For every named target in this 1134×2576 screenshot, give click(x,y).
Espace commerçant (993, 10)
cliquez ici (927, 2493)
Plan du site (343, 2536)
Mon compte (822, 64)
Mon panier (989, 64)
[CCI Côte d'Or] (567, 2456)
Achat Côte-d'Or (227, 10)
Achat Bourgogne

•••••

• _TASK BRIEF_: Please reproduce the listing exactly, keeping every line as it is.

• _RESPONSE BELOW_:
For every named target in this 1134×2576 screenshot, give click(x,y).
Espace commerçant (993, 10)
cliquez ici (927, 2493)
Plan du site (343, 2536)
Mon compte (822, 64)
Mon panier (989, 64)
[CCI Côte d'Or] (567, 2456)
Achat Côte-d'Or (227, 10)
Achat Bourgogne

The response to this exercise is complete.